Olivia Wilde Covers Angeleno Magazine February 2020

Olivia Wilde Covers Angeleno Magazine February 2020

Olivia confesses that when it comes to acting, her parents’ encouragement was broad-based. “They never would have allowed me to be a child actress, but they took my passion seriously and expected me to be serious about it. To work hard, to study the greats,” the actress says. After the eighth grade Olivia transferred to Phillips Academy in Andover, Mass., for high school. She admits that she was particularly attracted to the prep school’s theater department. “There was a main stage, two black box spaces, studio theaters, playwriting classes, student producing—incredible,” the actress told Angeleno.

Wilde also remembers the time she appeared as Gwendolen in The Importance of Being Earnest, when Olivia Cockburn became Olivia Wilde, a stage name homage to the piece’s playwright. “It was the first time I felt I owned the stage. It was wonderful,” she says.
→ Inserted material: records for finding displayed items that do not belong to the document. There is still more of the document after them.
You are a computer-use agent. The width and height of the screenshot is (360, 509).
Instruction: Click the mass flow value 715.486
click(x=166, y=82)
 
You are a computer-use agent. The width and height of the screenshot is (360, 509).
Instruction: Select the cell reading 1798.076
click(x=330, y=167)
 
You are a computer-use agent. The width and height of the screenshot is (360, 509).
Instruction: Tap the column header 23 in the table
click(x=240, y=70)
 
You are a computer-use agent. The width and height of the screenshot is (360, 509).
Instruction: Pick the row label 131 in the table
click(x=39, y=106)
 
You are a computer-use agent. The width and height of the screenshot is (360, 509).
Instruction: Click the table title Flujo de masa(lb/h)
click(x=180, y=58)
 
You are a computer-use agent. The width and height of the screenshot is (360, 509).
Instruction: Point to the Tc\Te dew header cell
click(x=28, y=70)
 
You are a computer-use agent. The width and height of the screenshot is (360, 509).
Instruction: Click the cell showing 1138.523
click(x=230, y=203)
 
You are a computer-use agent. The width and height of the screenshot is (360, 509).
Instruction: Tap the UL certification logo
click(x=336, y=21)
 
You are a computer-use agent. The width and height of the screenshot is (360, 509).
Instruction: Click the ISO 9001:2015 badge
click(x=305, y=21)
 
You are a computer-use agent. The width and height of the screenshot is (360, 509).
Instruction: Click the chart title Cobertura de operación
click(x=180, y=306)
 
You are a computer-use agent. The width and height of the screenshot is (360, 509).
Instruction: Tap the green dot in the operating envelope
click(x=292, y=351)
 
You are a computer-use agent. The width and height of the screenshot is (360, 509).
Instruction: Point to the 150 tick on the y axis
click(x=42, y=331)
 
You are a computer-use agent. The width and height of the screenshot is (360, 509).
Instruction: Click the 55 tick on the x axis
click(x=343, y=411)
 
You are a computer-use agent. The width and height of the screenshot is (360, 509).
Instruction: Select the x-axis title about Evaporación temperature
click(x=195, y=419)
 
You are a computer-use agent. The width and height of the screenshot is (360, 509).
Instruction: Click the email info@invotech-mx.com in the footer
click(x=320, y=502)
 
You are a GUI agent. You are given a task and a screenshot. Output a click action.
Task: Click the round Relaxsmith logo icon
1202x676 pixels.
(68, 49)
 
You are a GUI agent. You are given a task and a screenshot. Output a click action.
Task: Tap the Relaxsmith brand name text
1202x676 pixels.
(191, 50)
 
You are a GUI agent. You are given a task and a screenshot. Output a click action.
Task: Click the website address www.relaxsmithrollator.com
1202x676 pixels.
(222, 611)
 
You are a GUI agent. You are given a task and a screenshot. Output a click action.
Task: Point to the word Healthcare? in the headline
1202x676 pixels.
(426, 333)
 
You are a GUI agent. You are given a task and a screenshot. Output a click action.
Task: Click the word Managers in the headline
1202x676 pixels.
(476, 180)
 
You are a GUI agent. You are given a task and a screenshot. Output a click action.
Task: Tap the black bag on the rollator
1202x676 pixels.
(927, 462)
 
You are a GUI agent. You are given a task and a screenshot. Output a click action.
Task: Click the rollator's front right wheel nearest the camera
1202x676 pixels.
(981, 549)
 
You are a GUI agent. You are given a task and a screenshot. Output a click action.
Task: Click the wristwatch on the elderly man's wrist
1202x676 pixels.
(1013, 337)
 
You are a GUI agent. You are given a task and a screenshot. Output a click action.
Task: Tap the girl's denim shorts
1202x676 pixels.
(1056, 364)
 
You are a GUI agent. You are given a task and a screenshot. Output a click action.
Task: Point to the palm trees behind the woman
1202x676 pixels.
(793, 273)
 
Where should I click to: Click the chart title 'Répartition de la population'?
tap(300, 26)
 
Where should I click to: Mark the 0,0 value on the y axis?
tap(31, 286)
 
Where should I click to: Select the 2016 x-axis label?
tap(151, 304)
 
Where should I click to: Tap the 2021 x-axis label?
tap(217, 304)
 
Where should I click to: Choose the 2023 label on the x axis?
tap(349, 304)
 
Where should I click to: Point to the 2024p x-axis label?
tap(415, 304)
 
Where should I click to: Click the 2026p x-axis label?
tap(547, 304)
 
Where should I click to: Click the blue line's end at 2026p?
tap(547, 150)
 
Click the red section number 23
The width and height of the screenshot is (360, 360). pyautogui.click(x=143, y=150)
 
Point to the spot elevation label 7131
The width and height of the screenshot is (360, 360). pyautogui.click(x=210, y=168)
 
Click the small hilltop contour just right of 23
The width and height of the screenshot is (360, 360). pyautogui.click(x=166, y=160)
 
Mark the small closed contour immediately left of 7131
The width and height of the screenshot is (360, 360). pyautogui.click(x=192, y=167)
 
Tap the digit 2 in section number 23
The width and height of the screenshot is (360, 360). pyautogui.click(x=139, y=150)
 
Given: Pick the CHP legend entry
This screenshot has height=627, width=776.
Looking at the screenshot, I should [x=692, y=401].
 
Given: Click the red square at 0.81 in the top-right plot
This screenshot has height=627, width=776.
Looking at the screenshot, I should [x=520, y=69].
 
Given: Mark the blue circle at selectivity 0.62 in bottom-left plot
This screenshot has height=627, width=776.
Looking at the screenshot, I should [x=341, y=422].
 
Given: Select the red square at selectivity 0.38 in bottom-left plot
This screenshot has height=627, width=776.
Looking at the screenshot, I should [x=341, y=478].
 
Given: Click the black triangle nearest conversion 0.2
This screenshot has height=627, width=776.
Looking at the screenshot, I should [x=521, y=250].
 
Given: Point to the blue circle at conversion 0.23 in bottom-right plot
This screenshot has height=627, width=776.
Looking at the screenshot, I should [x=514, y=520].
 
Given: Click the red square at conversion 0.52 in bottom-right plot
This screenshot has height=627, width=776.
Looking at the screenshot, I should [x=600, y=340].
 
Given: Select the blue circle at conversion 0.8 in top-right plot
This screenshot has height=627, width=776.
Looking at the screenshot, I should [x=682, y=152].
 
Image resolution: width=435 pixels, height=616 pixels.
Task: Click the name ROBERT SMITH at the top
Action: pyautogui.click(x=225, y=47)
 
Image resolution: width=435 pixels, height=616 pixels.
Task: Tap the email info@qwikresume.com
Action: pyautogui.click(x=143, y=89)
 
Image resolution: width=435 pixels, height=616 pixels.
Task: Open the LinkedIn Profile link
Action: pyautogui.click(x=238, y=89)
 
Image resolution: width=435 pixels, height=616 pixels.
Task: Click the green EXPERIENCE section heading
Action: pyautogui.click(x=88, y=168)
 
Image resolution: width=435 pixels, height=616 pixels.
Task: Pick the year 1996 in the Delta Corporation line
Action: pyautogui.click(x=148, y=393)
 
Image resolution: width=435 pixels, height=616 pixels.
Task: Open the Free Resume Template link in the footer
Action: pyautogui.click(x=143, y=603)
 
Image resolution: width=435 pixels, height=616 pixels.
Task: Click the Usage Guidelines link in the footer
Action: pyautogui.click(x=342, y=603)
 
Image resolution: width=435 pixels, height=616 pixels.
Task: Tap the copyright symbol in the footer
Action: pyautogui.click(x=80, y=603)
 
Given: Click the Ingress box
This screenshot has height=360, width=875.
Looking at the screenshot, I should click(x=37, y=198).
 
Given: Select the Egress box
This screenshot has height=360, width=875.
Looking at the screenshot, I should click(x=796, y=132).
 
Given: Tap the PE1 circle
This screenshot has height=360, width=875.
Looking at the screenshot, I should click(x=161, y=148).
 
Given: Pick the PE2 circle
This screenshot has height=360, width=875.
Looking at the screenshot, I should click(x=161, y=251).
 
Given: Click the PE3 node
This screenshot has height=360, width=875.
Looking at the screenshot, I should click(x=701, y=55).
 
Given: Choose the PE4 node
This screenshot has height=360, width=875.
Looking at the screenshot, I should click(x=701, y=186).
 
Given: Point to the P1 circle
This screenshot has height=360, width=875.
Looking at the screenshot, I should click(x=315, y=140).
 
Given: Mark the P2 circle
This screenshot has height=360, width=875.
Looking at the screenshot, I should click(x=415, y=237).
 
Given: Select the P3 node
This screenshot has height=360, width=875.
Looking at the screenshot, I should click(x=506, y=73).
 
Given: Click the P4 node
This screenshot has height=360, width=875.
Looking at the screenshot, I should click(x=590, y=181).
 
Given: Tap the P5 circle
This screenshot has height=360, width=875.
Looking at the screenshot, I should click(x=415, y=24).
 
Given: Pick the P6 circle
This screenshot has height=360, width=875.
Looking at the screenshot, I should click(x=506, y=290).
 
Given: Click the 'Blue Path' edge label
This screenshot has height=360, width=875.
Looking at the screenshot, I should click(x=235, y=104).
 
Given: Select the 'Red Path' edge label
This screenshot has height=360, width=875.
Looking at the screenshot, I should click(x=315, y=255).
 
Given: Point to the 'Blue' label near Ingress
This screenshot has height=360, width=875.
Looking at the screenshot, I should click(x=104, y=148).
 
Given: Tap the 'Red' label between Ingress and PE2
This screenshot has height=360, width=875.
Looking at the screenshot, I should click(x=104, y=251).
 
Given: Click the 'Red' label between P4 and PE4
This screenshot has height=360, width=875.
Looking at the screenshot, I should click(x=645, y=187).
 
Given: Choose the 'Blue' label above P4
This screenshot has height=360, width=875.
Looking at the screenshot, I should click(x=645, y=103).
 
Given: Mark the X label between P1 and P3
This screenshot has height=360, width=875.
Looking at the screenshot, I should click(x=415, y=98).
On auditioning, the actress told the magazine that, “After seeing the thousands of headshots at Mali’s, I was under no illusions. I really thought I’d be a character actress, a theater actress — I never thought my looks were right to be an ingénue and I was fine with that. Even so, I wanted the experience of auditioning.” As on accepting smaller roles, she says that, “Some people think I’m stupid for taking so many supporting and smaller roles, but I love it. It reminds me of being in a company of actors, where you might be playing Lady Macbeth in one play and a nameless girl in another; you learn so much.”

Nevertheless, acting is not Olivia’s main interest. Politics, political activism and humanitarian work play important roles in her life. On campaigning for Obama, she explains that, “I really believed in him as a candidate, and got to know my country. I hadn’t been in the Midwest before, nor really in the South. I went door-to-door and it was great.” Asked whether she still supports him, the actress admits that, “It’s much harder to run on the concepts of hope and change. Student loans, banking reform? People want specifics now and they deserve them. I’m an advocate of youth participation in politics, and I hope there will be a swell of participation again, but I hope it’s based on actual knowledge of policy.”